“You have a dark side,” a friend said to me.
Other friends have said it, and they are right to a certain degree.
It’s not that I seek out the darkness or that my life is miserable. It’s that the special gift of living with bipolar is that even when life is in complete perfect order, there’s a veil hovering, waiting to fall.
Sometimes it’s just dark tulle. Other times it’s a freaking burkha, constricting and smothering even the most creative impulses.
Summer the veil didn’t just lift – it was shredded. It was space exploration. It was an age of discovery as I rebooted a cartoon I’d started over a year ago but had not fed very well. Stumbling over a way to marry two avocations – doodles and documents – that had been staring me in the face for quite some time gave me something completely unexpected.

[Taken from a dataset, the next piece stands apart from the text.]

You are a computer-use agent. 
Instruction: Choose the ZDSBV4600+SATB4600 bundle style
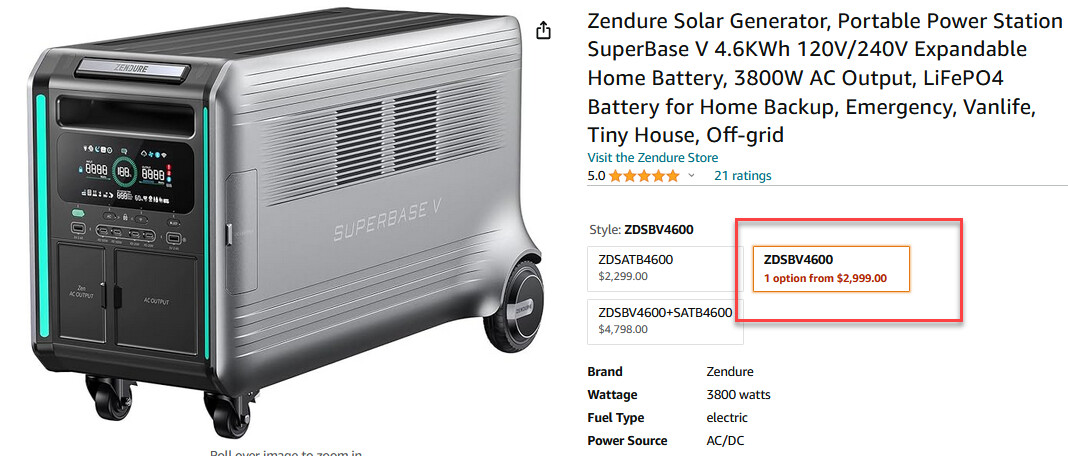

I’m not the class clown. In group settings I can never find the right words, so when cartoon feedback came in saying I was funny (people who had never seen my face even), I was shocked, shocked I tell you.
I won’t lie. Flattery works on me. It worked enough to get me to commit to a toon a day just to increase the odds of getting an ego-boosting email (I also love tooning in and dropping housework).
And as it happens, committing yourself to daily creative toon-foolery is a great way to avoid having yourself committed (I can ‘t predict what the kids will do on that score). Finding the funny moments on an upswing is like finding grass in a haystack. It’s a little harder finding the funny going the other way, but committing to it even once a day turns out to be a great coping mechanism.
It’s a less permanent but still powerful prozac that ironically sometimes finds a more interesting funny. And it’s helped me find something else.
“You’ve found your voice,” a recent email from a toon reader read, and, like my friends, she was right too.